(DIRECTIONS):
The output must be exactly the lines from the "The height and" line through the end of the listing below, with no picture included.
__________
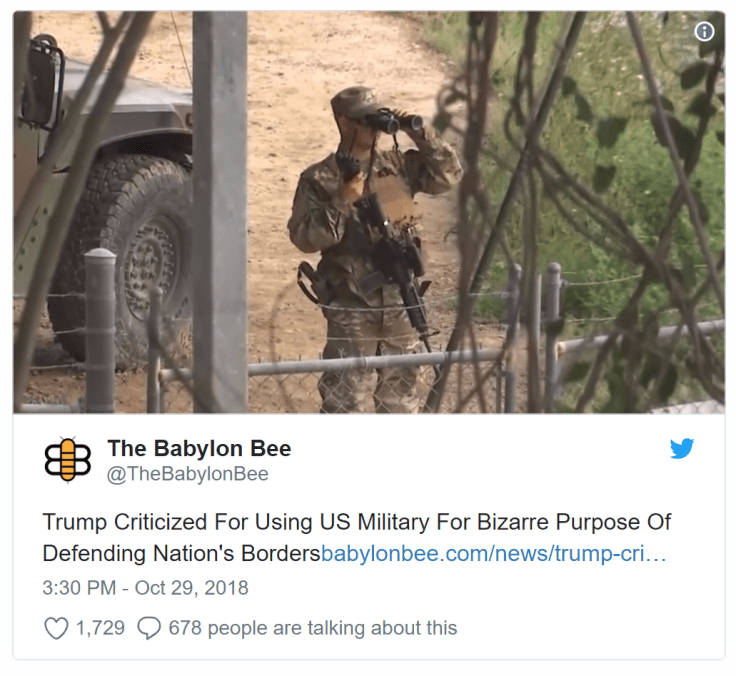Click the info icon on the photo
The width and height of the screenshot is (736, 676).
[704, 32]
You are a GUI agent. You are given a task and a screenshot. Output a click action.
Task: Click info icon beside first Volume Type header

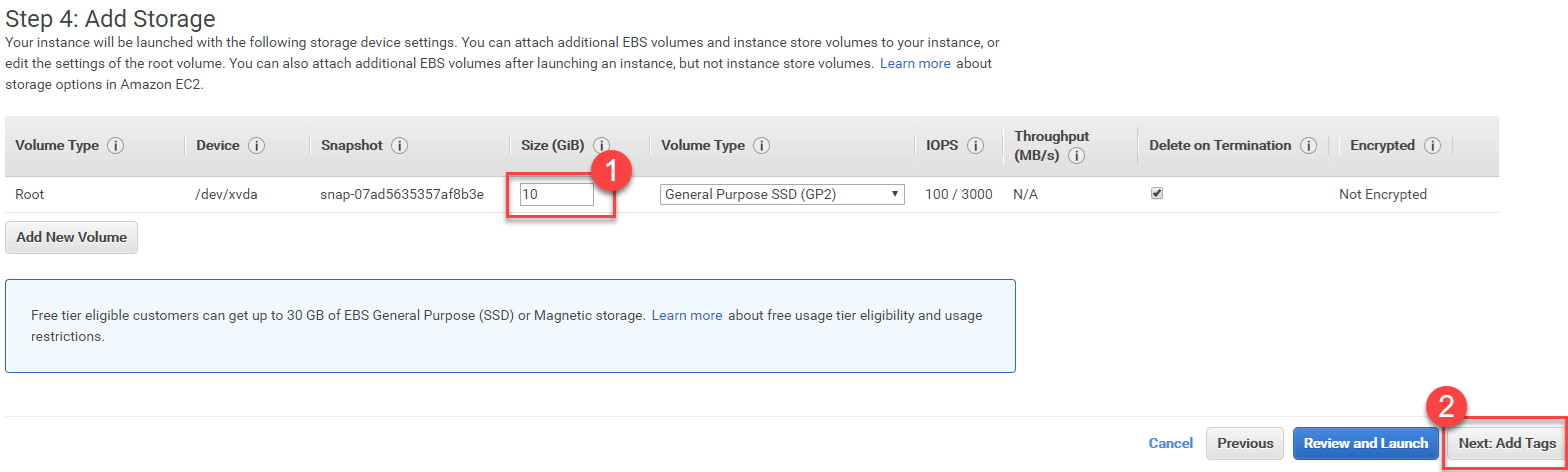point(115,146)
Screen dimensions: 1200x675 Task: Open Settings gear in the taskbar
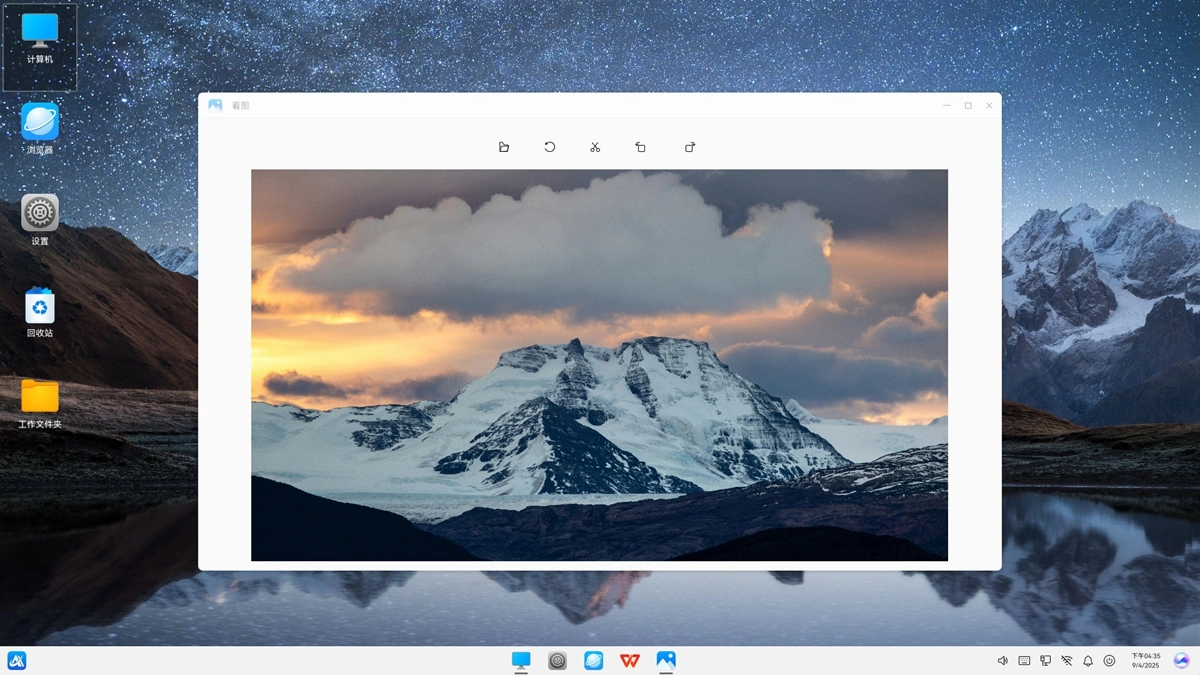click(558, 660)
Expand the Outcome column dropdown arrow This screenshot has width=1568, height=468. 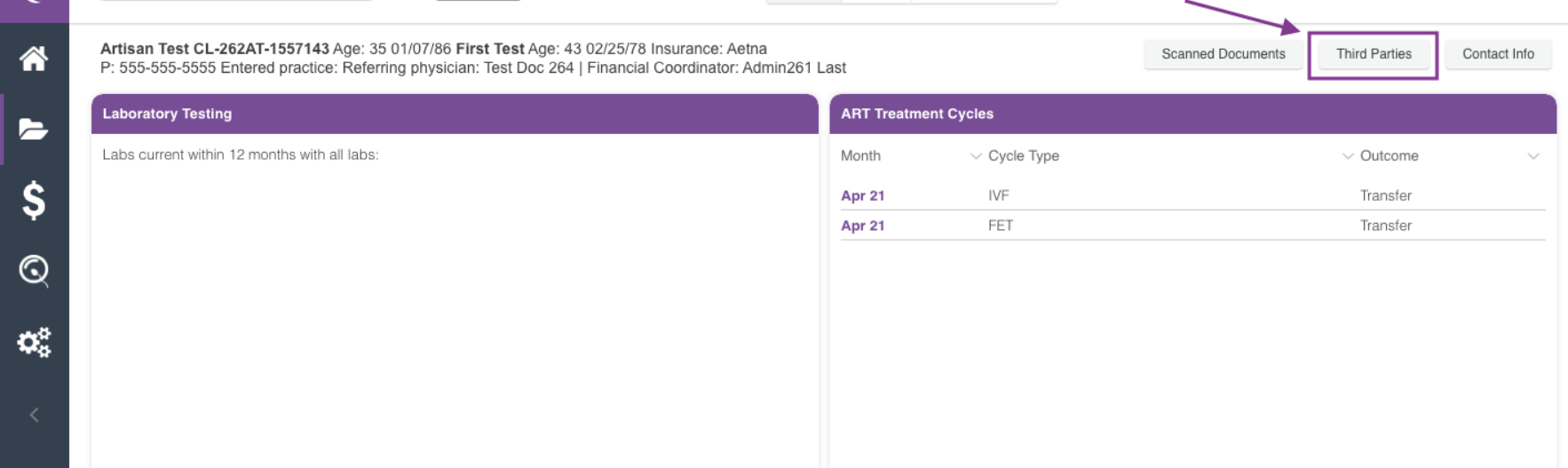coord(1533,156)
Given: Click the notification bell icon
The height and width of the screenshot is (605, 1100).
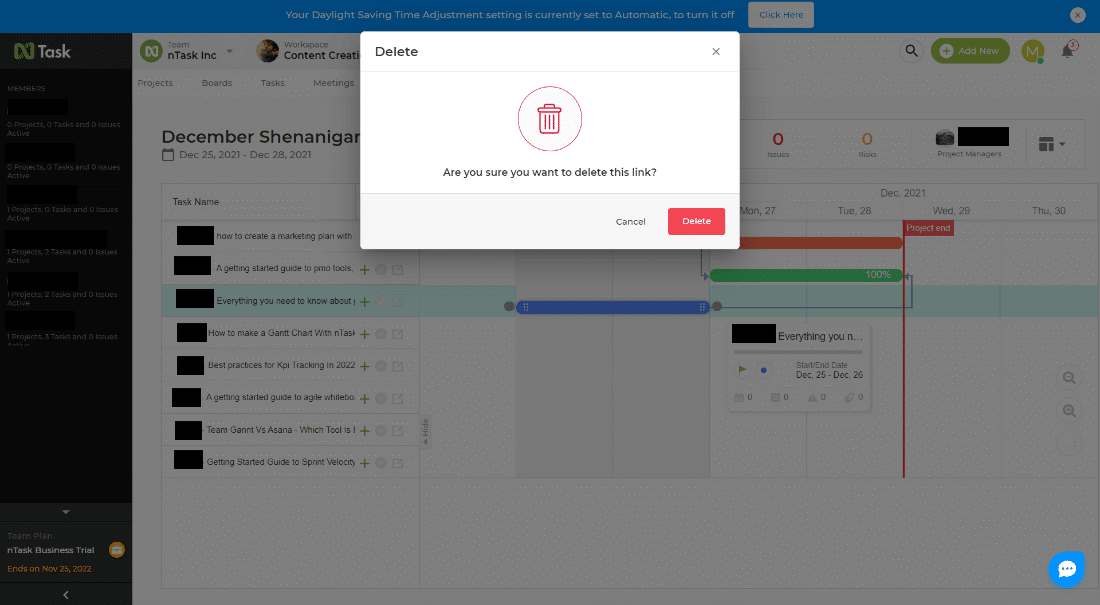Looking at the screenshot, I should click(1068, 50).
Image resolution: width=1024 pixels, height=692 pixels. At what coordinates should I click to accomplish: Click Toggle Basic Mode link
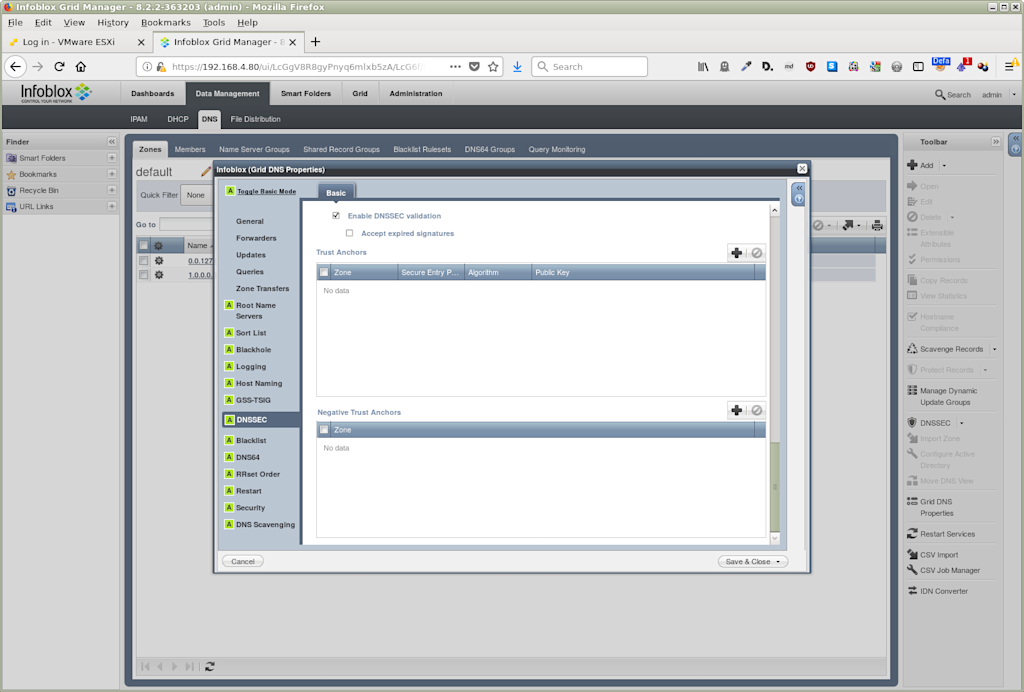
__________
(ANSWER TO THE EXERCISE):
The height and width of the screenshot is (605, 1100).
Looking at the screenshot, I should click(1068, 50).
Image resolution: width=1024 pixels, height=692 pixels. At what coordinates should I click to accomplish: Click Toggle Basic Mode link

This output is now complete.